For esophageal cancer, it is not clear if Tumor Node Metastases staging after chemoradiation and resection has the same prognostic significance as patients who undergo resection only.
Dr Simon Law and colleagues from Hong Kong prospectively collected data from 279 patients with intrathoracic squamous cell cancers.
Patients were given chemoradiation from 1995 to 2004.
|With chemoradiation, Tumor stage 4 was found in 5 patients|
|Journal of Gastrointestinal Surgery|
The chemoradiation was given as part of a randomized trial comparing neoadjuvant chemoradiation with surgical resection alone.
Some patients received chemoradiation because of advanced disease at presentation.
The researchers reported that 170 patients had surgical resection only, and 109 had neoadjuvant chemoradiation.
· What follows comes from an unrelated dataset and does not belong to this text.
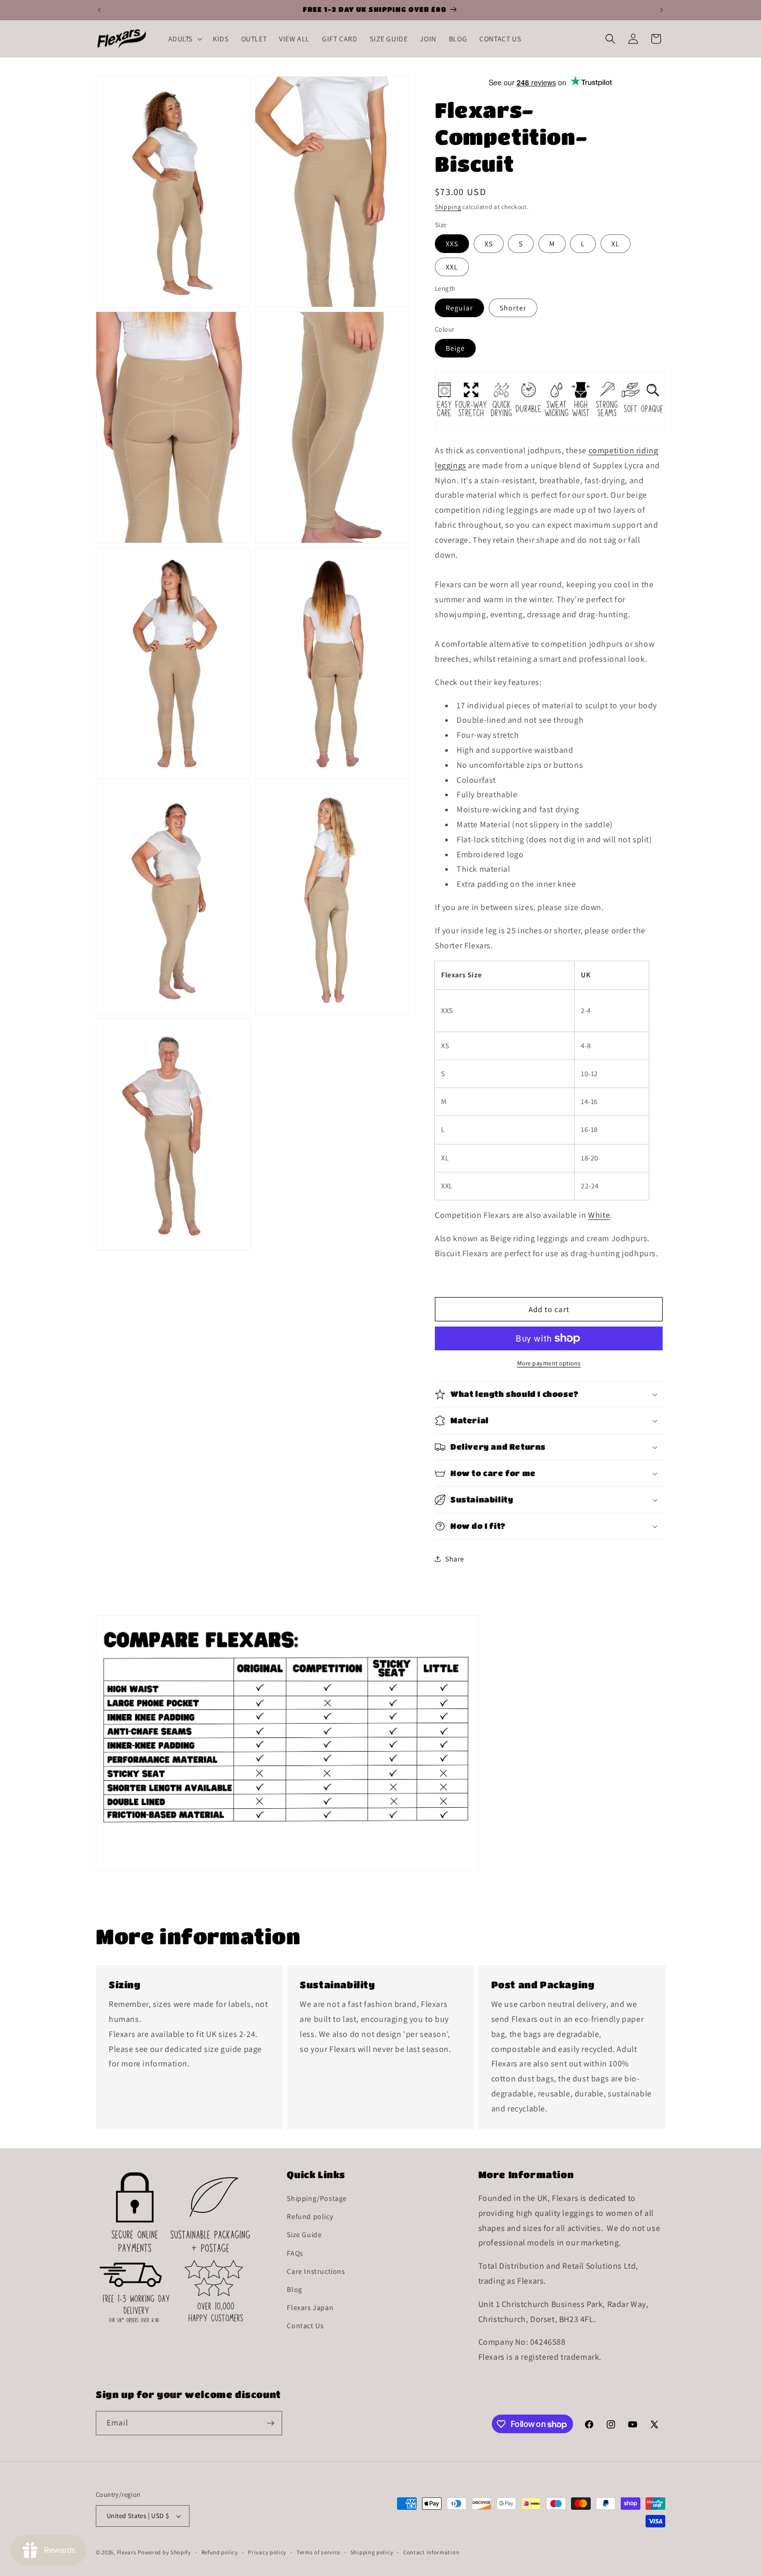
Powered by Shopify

In the surgery group, Tumor 1, 2, 3, and 4 disease was found in 15, 17, 104, and 34 patients, respectively.
The team found that the surgery patients' respective Node 1 rates were 13%, 29%, 58%, and 65%.
With chemoradiation plus surgery, Tumor stages 0, 1, 2, 3, and 4 were found in 48, 12, 23, 21, and 5 patients, respectively.
The researchers noted that the chemoradiation patients respective Node rates were 31%, 17%, 22%, 52%, and 20%.
Logistic regression analysis of factors predictive of nodes showed that Tumor stage correlated with Node 1 status in the surgery group.
However, the researchers found that tumor stage did not correlate with Node 1 status in the chemoradiation plus surgery group.
Dr Law's team concludes, “Cox regression analysis demonstrated that in the surgery group, tumor, node, and R category, and overall Tumor Node Metastases stages, were independent prognostic factors.”
“However, Node, R category, and gender were identified as relevant for chemoradiation plus surgery.”
“After chemoradiation, tumor and overall Tumor Node Metastases stage groupings were not as clearly prognostic as in patients without prior therapy.”
“Nodal status remains an important prognostic factor.”